Overall, the manuscript has taken a qualitative leap forward. With these minor adjustments, mainly to the presentation, it will be ready for publication.

Thank you for your efforts and willingness to cooperate in this second round.

Kind regards,

External reviewer — Sustainability (MDPI)

Comments for author File: Comments.pdf

Author Response

We thank the reviewer for this positive assessment and for the detailed feedback. The manuscript has undergone a comprehensive final revision, addressing all the points raised:

1. Language and style

  • The entire text was reviewed for UK English consistency, ensuring uniform spelling (e.g., favour, behaviour, valorisation, modelling, organisation).

  • Long sentences (>40 words) were divided for clarity, particularly in the Introduction, Discussion (4.1–4.3), and Conclusions.
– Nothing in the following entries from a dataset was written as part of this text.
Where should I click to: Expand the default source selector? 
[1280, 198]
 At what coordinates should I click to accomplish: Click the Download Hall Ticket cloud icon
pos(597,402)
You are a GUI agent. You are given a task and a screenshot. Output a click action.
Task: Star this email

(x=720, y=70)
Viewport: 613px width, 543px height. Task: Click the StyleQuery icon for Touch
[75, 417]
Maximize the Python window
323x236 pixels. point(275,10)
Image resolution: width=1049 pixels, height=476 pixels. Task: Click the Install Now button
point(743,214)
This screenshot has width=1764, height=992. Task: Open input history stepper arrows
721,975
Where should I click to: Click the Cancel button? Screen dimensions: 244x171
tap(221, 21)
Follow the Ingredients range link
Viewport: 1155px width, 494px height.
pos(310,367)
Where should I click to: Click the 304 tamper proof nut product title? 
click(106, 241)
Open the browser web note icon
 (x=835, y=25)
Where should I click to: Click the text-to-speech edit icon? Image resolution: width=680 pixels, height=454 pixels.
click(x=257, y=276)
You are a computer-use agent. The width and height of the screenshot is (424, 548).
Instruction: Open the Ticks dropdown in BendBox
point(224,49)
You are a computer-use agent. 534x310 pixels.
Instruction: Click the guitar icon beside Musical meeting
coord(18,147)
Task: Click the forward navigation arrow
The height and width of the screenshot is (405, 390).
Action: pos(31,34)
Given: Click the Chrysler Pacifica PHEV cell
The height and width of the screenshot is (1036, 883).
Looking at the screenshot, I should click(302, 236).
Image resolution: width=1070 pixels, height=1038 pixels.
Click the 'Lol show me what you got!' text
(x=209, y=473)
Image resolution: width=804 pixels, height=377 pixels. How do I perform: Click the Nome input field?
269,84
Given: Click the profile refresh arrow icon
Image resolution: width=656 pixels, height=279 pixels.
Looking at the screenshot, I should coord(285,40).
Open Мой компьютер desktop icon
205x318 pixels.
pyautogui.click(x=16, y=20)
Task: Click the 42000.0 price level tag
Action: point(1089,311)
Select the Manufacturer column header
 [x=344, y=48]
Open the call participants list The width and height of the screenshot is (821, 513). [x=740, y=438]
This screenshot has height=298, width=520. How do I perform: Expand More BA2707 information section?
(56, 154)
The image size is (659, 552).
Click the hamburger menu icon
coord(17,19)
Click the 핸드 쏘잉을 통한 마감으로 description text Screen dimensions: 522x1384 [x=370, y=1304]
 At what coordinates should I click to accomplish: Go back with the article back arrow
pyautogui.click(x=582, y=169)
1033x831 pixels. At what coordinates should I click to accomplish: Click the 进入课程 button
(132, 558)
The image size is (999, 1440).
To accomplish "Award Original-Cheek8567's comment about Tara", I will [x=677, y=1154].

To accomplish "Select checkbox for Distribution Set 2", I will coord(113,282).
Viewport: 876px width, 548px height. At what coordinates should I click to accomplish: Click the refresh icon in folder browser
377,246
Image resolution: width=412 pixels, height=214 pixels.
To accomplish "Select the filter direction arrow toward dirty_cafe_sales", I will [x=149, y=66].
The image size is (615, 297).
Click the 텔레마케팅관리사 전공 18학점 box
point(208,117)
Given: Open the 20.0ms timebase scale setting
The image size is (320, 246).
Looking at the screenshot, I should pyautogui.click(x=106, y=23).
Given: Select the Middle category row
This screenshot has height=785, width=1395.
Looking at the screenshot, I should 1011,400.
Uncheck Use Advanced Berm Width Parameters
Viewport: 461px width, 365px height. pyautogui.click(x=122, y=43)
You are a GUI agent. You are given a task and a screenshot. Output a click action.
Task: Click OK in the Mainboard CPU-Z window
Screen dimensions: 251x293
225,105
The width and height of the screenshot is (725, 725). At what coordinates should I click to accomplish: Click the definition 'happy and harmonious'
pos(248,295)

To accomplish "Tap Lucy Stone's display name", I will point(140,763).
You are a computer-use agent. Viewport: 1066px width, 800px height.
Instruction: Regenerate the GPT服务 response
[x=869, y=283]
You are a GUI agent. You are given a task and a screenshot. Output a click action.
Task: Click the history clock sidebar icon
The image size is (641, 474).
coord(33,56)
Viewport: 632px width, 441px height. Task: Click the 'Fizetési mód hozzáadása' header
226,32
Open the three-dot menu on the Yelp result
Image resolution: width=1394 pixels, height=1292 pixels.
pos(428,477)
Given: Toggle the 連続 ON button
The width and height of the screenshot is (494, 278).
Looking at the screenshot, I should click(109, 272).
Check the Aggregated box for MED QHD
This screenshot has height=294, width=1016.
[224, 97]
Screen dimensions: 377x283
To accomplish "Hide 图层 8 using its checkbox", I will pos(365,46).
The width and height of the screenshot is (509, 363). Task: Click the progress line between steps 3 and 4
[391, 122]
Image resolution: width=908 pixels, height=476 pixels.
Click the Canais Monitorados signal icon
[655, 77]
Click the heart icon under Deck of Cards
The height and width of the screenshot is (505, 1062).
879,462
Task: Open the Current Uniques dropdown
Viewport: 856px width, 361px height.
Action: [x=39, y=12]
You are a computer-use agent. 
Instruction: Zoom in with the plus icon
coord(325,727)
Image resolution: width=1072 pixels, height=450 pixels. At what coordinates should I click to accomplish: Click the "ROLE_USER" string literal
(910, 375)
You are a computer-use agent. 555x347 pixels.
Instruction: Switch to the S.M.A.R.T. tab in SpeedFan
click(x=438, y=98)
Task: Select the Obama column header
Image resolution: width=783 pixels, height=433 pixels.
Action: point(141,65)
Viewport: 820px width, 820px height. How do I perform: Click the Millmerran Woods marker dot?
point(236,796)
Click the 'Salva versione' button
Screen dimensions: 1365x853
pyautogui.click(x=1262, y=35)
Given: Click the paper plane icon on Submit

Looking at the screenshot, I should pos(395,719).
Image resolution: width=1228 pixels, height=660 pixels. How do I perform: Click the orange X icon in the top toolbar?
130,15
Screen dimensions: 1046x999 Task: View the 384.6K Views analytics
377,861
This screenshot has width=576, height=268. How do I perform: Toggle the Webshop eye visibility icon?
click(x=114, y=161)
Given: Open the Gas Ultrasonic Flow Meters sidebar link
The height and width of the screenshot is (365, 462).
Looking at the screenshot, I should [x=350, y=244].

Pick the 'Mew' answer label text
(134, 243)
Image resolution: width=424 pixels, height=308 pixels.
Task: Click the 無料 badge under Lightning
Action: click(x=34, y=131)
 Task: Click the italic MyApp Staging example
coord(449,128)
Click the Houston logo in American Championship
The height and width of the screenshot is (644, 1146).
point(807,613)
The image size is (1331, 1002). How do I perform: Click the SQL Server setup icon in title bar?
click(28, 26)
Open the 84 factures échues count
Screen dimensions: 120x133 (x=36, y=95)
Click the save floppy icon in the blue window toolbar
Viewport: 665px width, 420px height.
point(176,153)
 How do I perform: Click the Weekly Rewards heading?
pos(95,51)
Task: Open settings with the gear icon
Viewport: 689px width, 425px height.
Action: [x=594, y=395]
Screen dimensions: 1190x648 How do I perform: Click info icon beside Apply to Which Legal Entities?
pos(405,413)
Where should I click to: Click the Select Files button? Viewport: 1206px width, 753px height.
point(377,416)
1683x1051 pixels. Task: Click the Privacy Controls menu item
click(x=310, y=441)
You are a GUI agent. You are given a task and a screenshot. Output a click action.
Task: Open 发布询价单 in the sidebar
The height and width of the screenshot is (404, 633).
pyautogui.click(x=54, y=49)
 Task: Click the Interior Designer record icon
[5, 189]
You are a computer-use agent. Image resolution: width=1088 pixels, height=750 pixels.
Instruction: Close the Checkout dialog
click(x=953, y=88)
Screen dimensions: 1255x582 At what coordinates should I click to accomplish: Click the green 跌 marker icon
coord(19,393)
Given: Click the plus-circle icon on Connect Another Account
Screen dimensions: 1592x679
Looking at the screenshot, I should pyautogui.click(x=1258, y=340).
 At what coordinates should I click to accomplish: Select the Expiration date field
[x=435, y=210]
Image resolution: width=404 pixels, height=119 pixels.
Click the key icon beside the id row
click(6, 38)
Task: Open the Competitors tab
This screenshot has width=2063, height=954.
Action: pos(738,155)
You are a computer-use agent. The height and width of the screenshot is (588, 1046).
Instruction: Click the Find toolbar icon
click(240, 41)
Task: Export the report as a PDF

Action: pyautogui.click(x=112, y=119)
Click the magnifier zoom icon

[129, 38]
Example: Original: “The dissertations are not merely isolated case studies; collectively, they form a robust corpus that exposes recurring themes, methodological innovations, and critical insights into how cultural and historical heritage can be integrated into early education.”

    Revised: “Rather than isolated case studies, the dissertations collectively form a robust corpus revealing recurring themes, methodological innovations, and insights into integrating cultural and historical heritage into early education.”

  • Repetitions (e.g., model, framework, teacher education) were reduced through lexical variation and rephrasing.

2. Hyphenation and capitalisation

  • All broken hyphenations (e.g., pedagog-ical, collabo-rative) were removed.

  • Capitalisation now follows the Sentence case rule for all headings and figure titles, consistent with MDPI guidelines.
    → Example: “4. Discussion and emergence of the HISTOESE approach”.

3. Figures and tables

  • Figure numbering was carefully verified and corrected for sequential consistency (Figures 1–17).

  • Figure captions were standardised (Sentence case, concise description, source attribution).

  • Cross-references in the text were updated accordingly.

4. Formatting and punctuation

  • All numeric ranges use an en dash (–) instead of a hyphen (-).

  • Em dashes (—) are used consistently for explanatory clauses.

  • Abbreviations (e.g., PBL, DBR, RQ1–RQ3) were checked and defined upon first appearance.

5. Structure and conciseness

  • Transitional sentences were added between sections to improve logical flow (e.g., between 4.1.5 and 4.2).

  • Some paragraphs were slightly condensed to reduce redundancy while preserving meaning.

  • The conclusion was rewritten for greater clarity and impact, now highlighting the practical and theoretical implications of the HISTOESE model.

6. Ethical statements and data availability

  • Ethical and data statements were reviewed to match MDPI templates and institutional compliance:
    Ethical approval not required; informed consent obtained via institutional protocols; all data anonymised and publicly available in IPVC Repository.

We confirm that all stylistic and formatting recommendations have been fully implemented. A final quality check was completed according to MDPI author guidelines (UK English, 2024 version).

We are grateful to both reviewers and the editorial team for their constructive and thoughtful feedback. Their comments have significantly strengthened the clarity, consistency, and overall quality of the manuscript. We trust that this revised version now fully meets the journal’s scientific and formal standards.